### Exercise
Go through the listing that follows and write it out exactly. Drop the pictures.

------------------------------------------------------------------------

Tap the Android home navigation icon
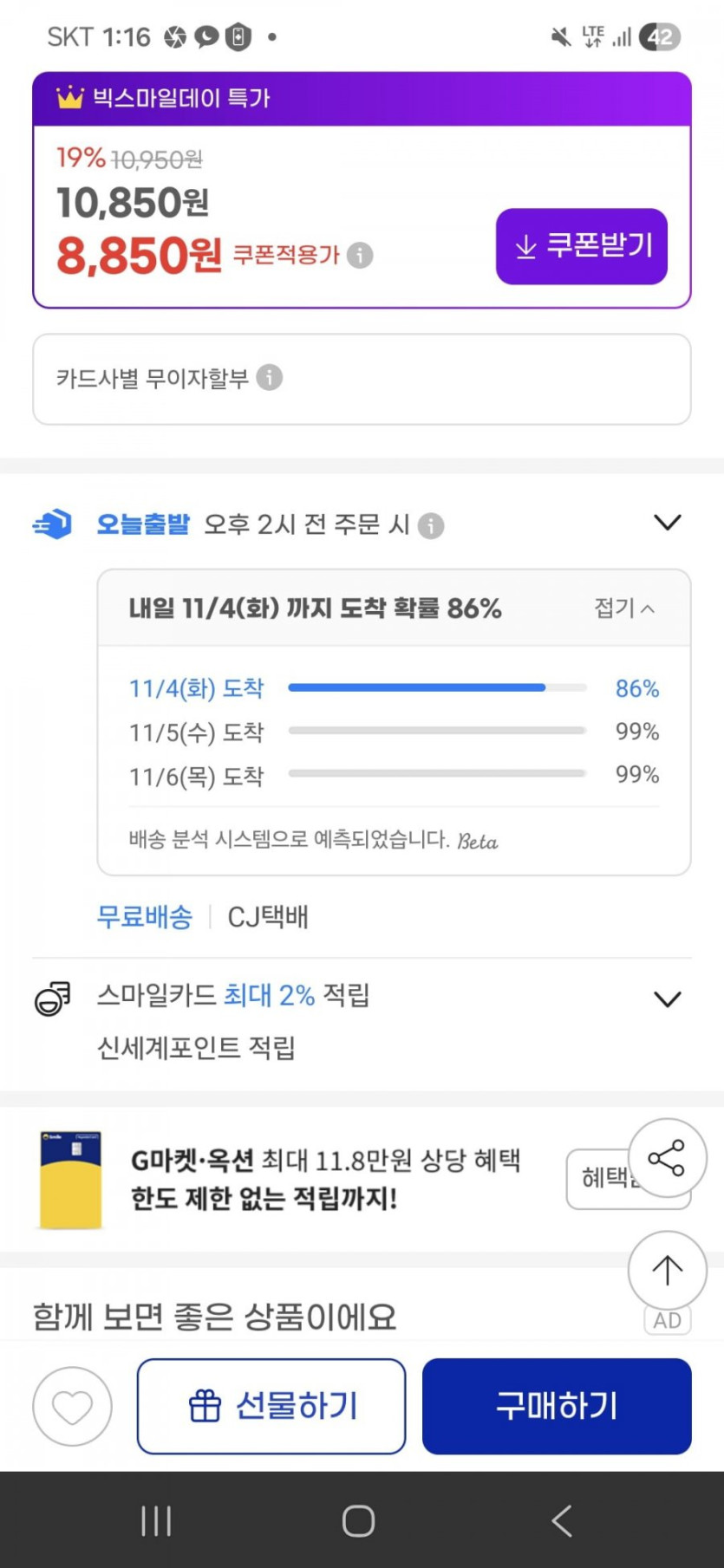Image resolution: width=724 pixels, height=1568 pixels. tap(358, 1520)
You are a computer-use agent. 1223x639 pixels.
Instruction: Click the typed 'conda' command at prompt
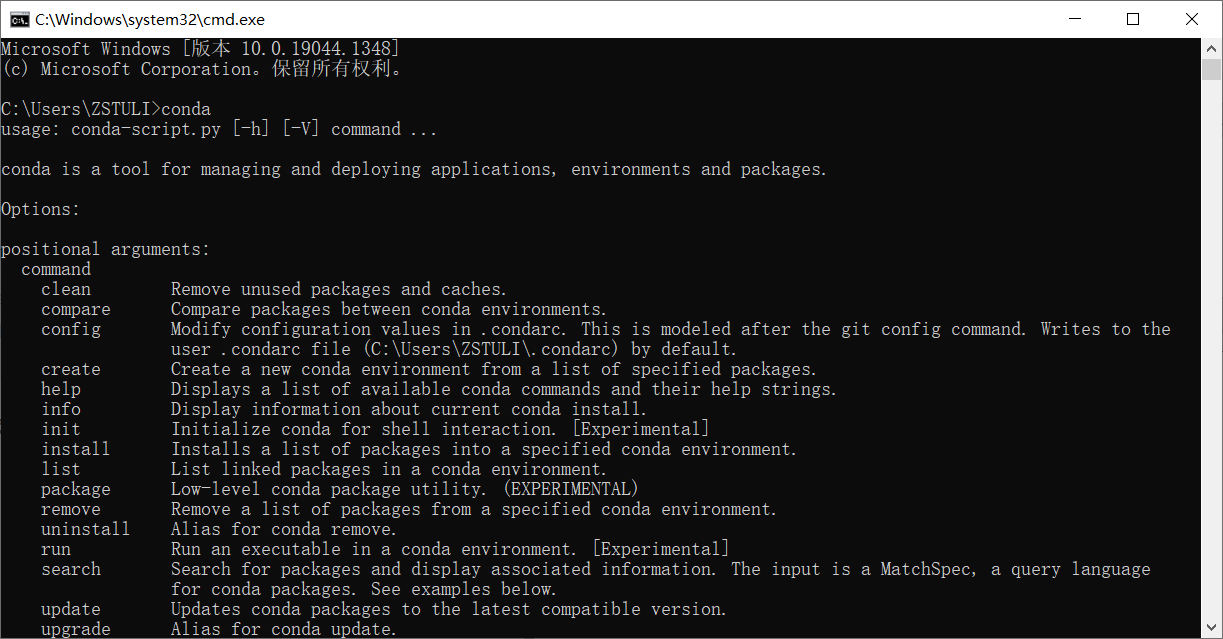[186, 109]
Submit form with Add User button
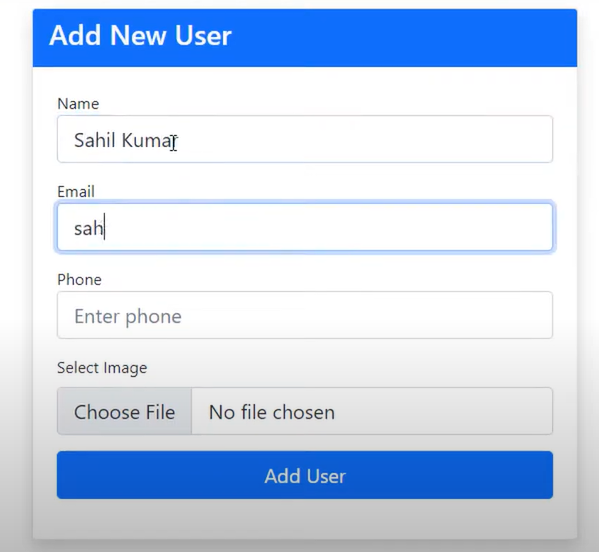 (304, 475)
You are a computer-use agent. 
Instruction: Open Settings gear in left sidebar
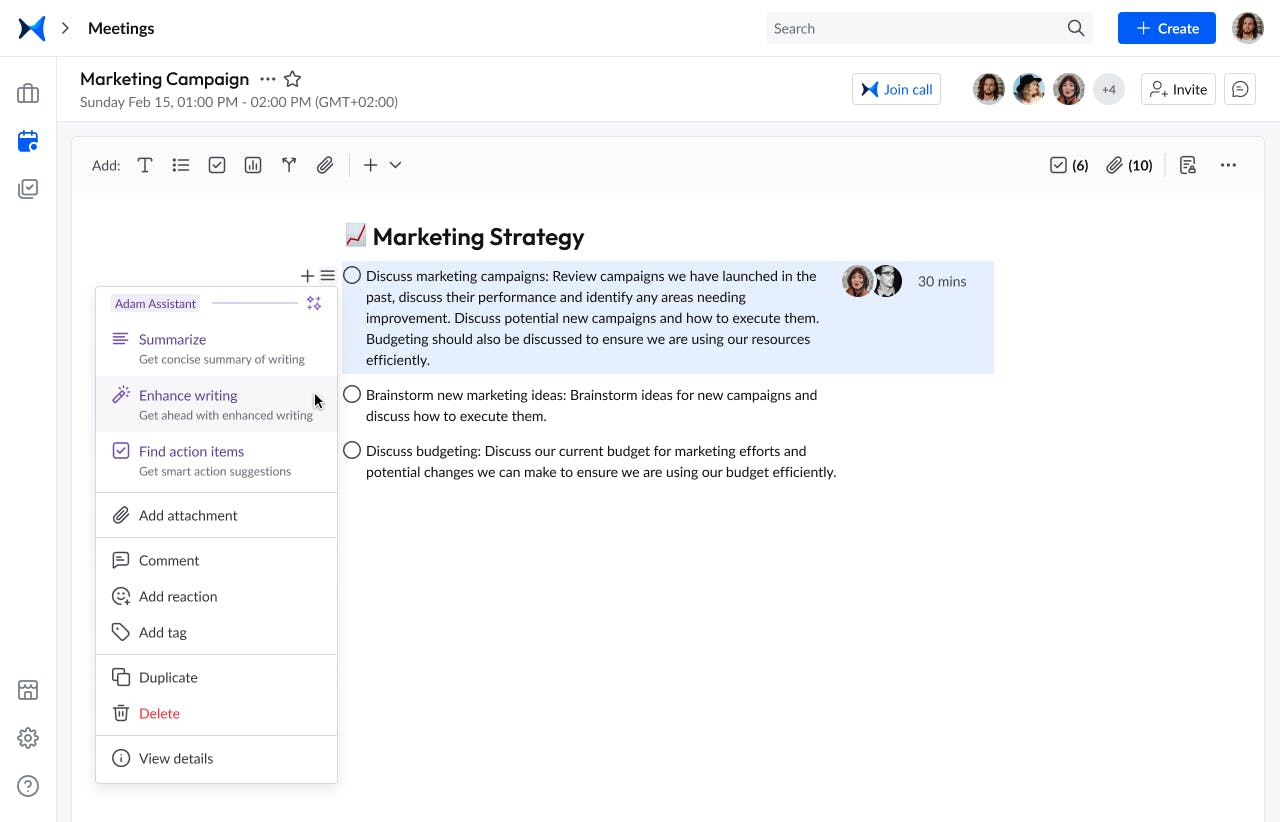coord(28,738)
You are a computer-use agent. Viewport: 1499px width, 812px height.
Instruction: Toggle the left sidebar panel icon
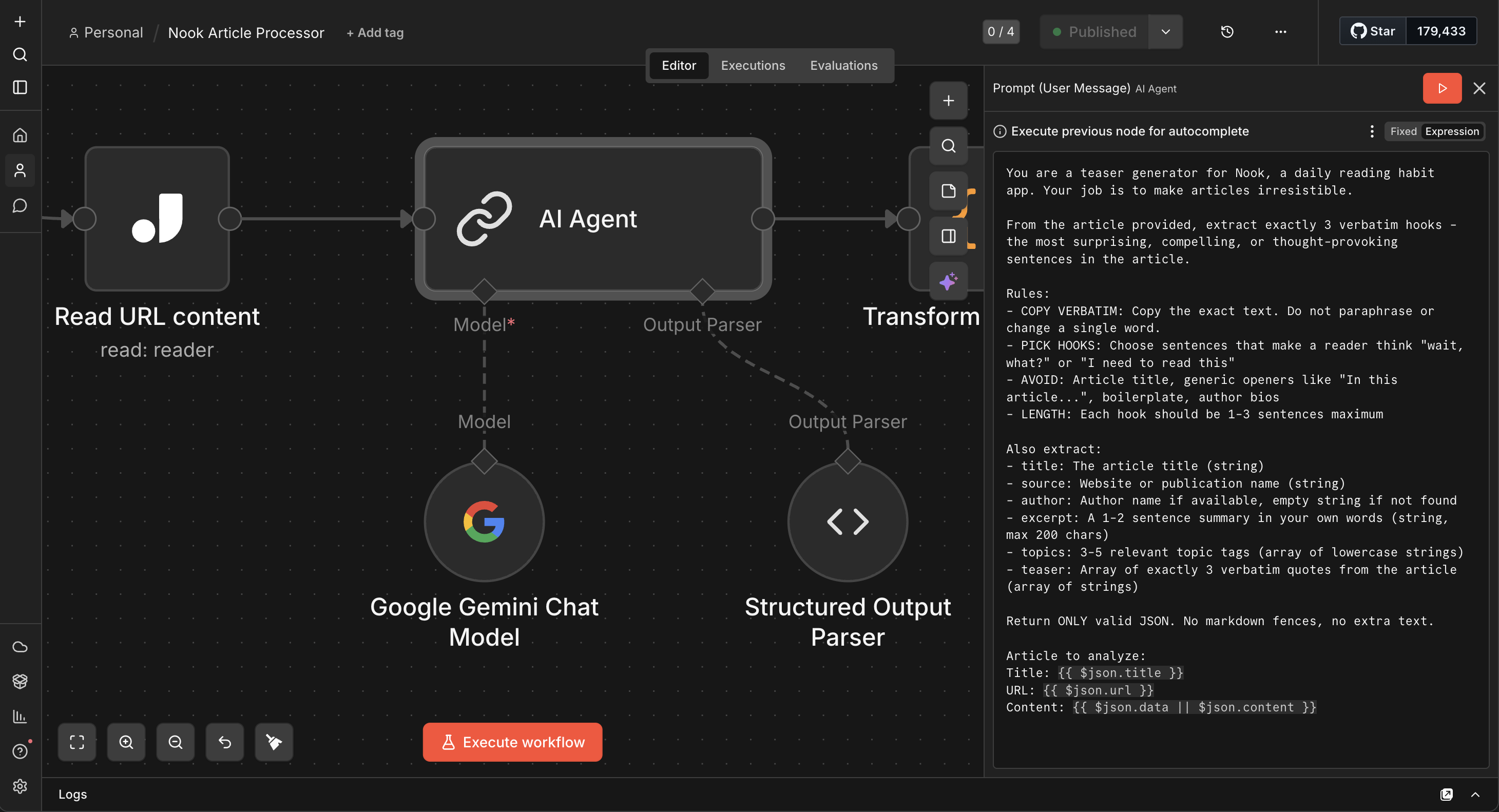point(21,87)
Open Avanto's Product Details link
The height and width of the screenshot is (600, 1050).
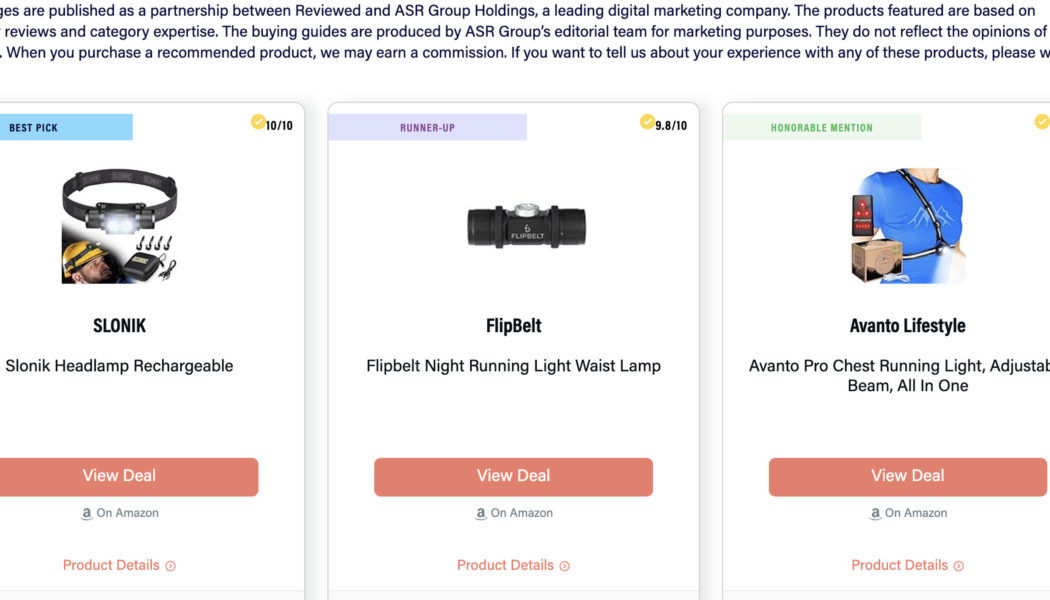click(899, 565)
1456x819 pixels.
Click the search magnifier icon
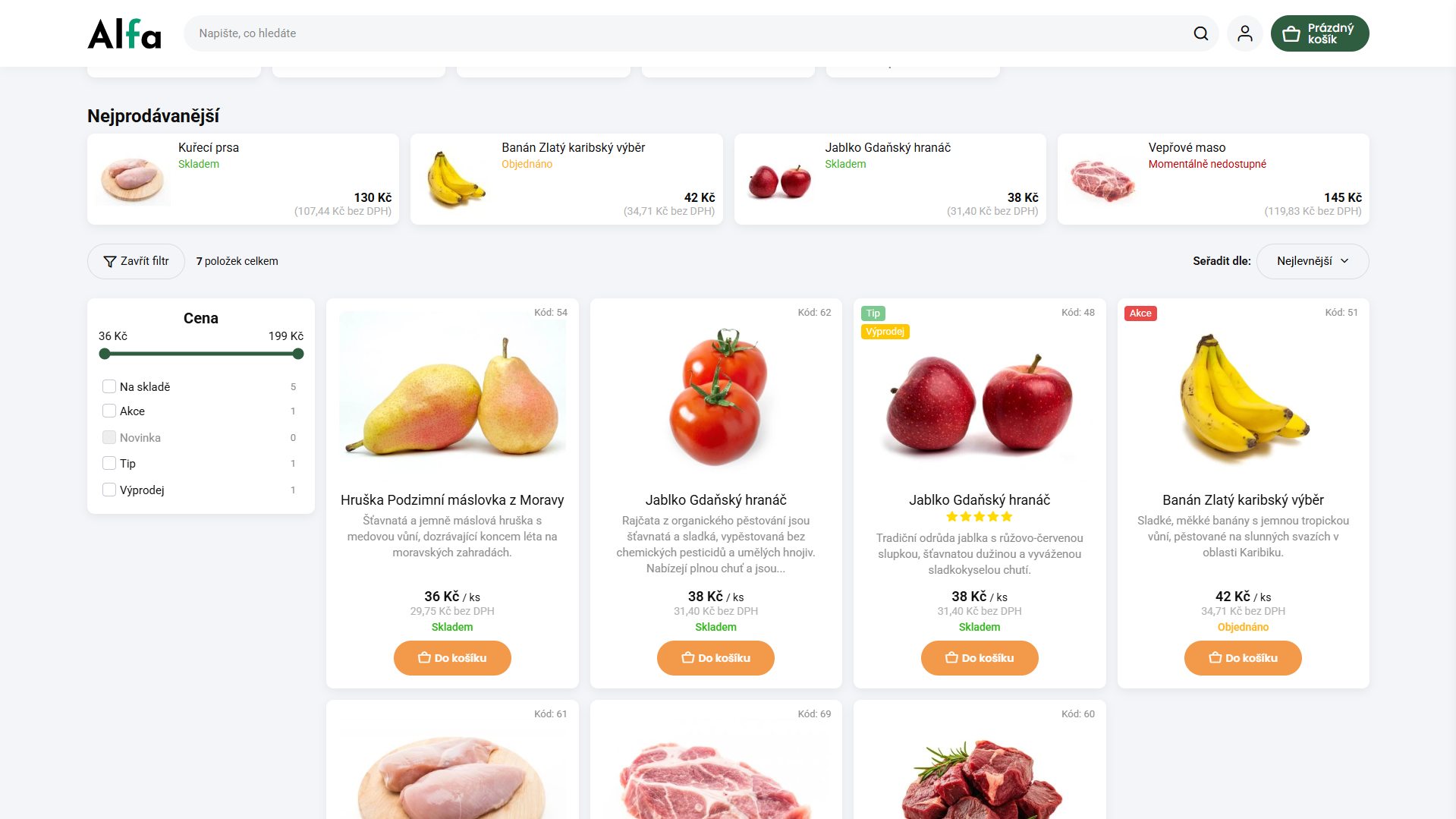(x=1200, y=33)
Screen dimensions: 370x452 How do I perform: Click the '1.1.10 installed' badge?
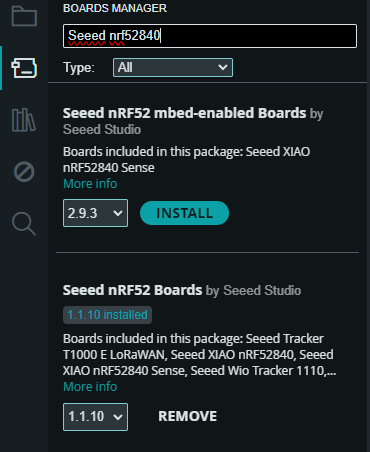(107, 315)
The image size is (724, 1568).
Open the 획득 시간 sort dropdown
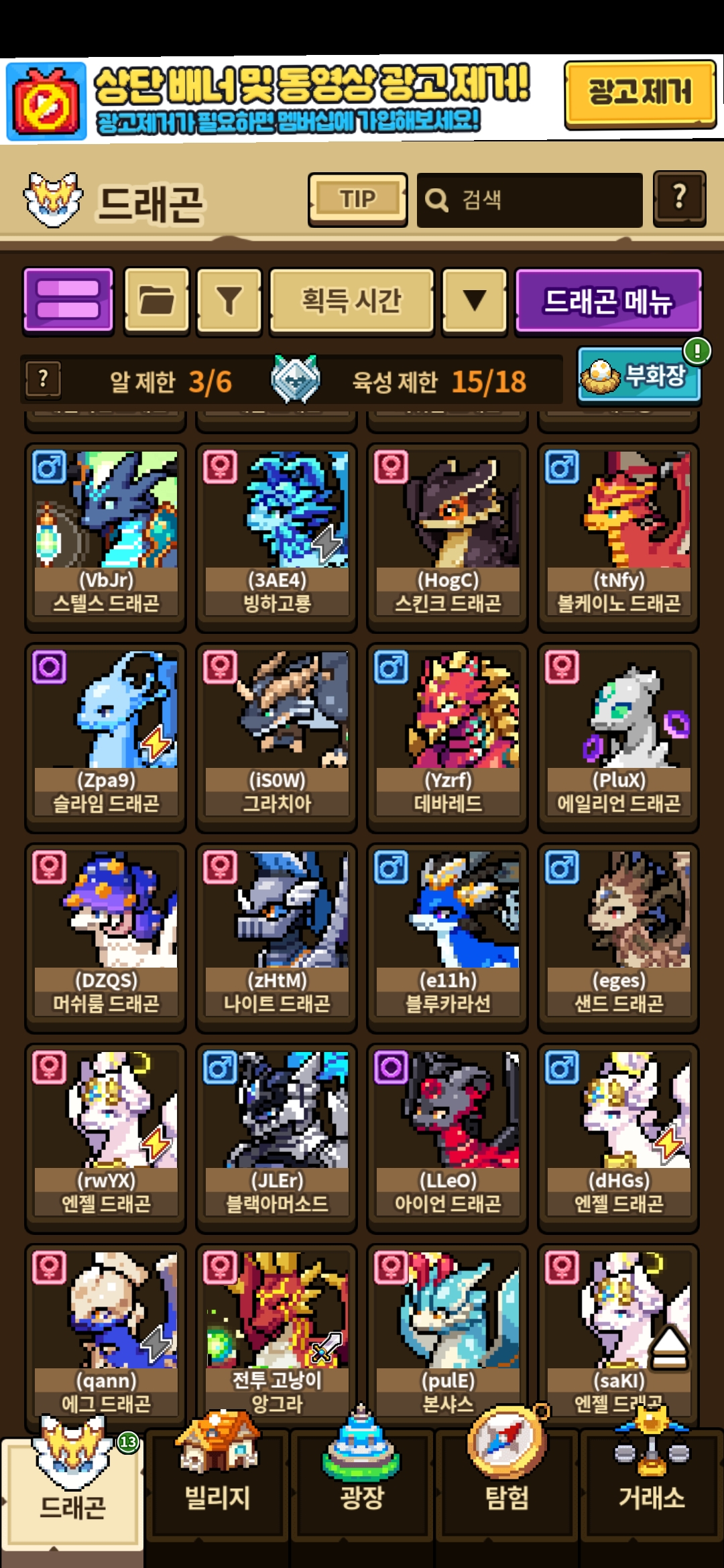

------------------------------------------------------------------------

### Exercise response
Tap the Android home navigation icon
Image resolution: width=724 pixels, height=1568 pixels. tap(358, 1520)
You are a computer-use agent. 1223x639 pixels.
Instruction: Click the typed 'conda' command at prompt
[186, 109]
Submit form with Add User button
 (304, 475)
You are a computer-use agent. 
Instruction: Open Settings gear in left sidebar
coord(28,738)
You are a computer-use agent. Viewport: 1499px width, 812px height.
Instruction: Toggle the left sidebar panel icon
point(21,87)
Open Avanto's Product Details link
The height and width of the screenshot is (600, 1050).
click(899, 565)
1456x819 pixels.
Click the search magnifier icon
(x=1200, y=33)
Screen dimensions: 370x452 How do I perform: Click the '1.1.10 installed' badge?
(107, 315)
The image size is (724, 1568).
Open the 획득 시간 sort dropdown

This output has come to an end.